There are seven members of the LDL receptor gene family and three of these members have a major role in lipoprotein metabolism: the LDL receptor, the very low-density-lipoprotein receptor (VLDL receptor), and the LDL receptor-related protein 1 (LRP1). LRP1 was originally identified as an endocytic receptor for α₂-macroglobulin–proteinase complexes and apo E but has subsequently been shown to be a multifunctional transmembrane receptor that can bind a plenitude of unrelated ligands with high affinity [23]. Insulin stimulates LRP1 trafficking to the plasma membrane, which results in increased LRP1 cell surface levels and functional activity [23]. This leads to an increased postprandial clearance of chylomicron remnants [24]. The interaction between LRP1 and insulin is bidirectional since LRP1 directly regulates the insulin signaling pathway by regulating subcellular receptor tyrosine kinase trafficking [25]. In this Special Issue, Actis Dato and Chiabrando [26] discuss the role of LRP1 in insulin receptor trafficking and intracellular signaling activity, and the impact of LRP1 on the regulation of glucose homeostasis in adipocytes, muscle cells, and in the brain. They also discuss the modulation of inflammation by LRP1. Familial hypercholesterolemia is an autosomal codominant disorder with a prevalence of 1:250 and is characterized by increased serum levels of pro-atherogenic lipoproteins. This disorder is most often caused by mutations in the LDL receptor, and more than 3000 variants have already been reported. The genetics, diagnosis, and treatment of familial hypercholesterolemia were discussed in a comprehensive review by Benito-Vicente et al. [27] in this Special Issue. The discrimination of pathogenic and non-pathogenic mutations of the LDL receptor requires methodologies that allow for the quantification of LDL receptor activity in vitro. This specific topic is discussed in a very systematic way in this Special Issue by Benito-Vicente et al. [28]. Most subjects with hypercholesterolemia suffer from polygenic or multifactorial hypercholesterolemia. Genetic traits that may contribute to the susceptibility of developing hypercholesterolemia and also to the interindividual differences in statin response are investigated in the study of Angelini et al. [29].

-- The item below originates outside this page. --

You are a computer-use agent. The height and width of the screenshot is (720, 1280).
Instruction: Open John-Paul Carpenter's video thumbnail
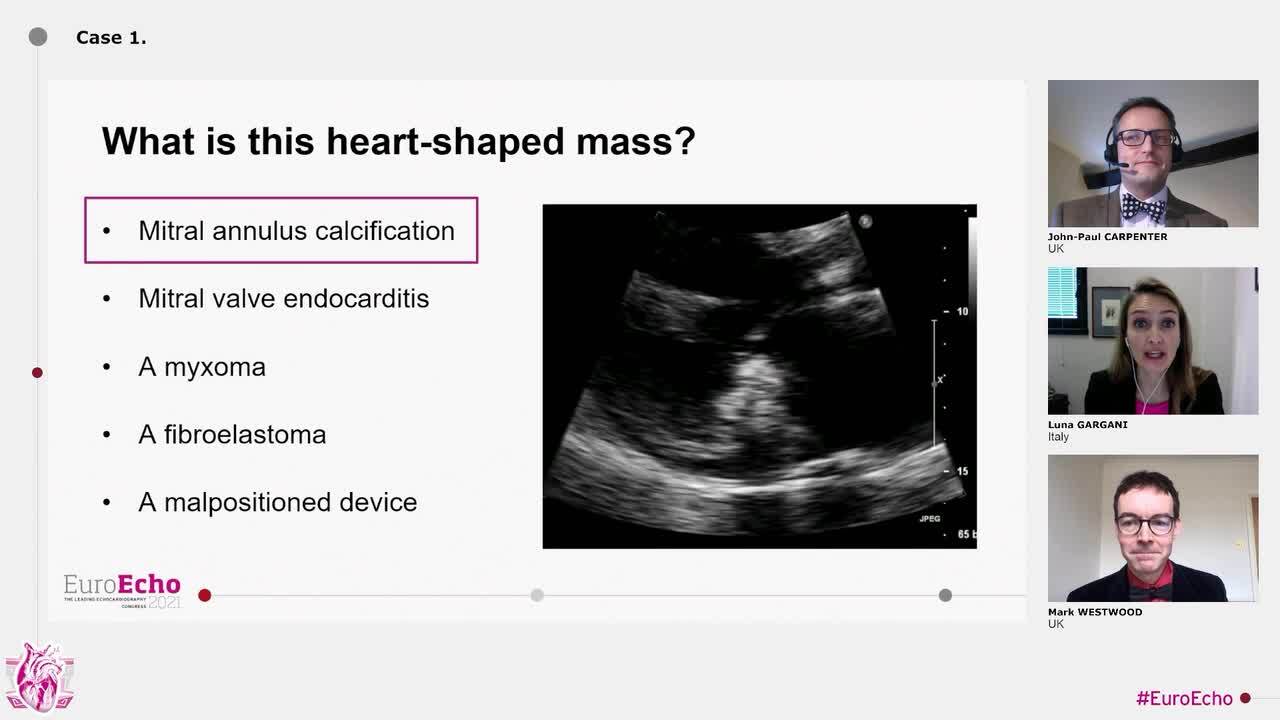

Proprotein convertase subtilisin/kexin type 9 (PCSK9) promotes LDL receptor degradation, leading to increased concentrations of pro-atherogenic lipoproteins. Fully human monoclonal antibodies directed against PCSK9, namely alirocumab and evolocumab, have been used in the treatment of selected patients with hypercholesterolemia for several years [30,31]. Jiang et al. [32] applied the scrambled disulfide bond technique to generate conformationally-altered isomers of the catalytic domain of mouse PCSK9 and selected four immunogens. Their immunotherapy strategy produced a marked immune response against native murine PCSK9 in C57BL/6J and apo E-deficient mice. This resulted in a significant decrease in plasma cholesterol levels in C57BL/6J mice and to a lesser extent in apo E-deficient mice.

In summary, this Special Issue covers a broad range of topics with a high degree of biochemical, physiological, and clinical relevance in the field of cholesterol and lipoprotein metabolism.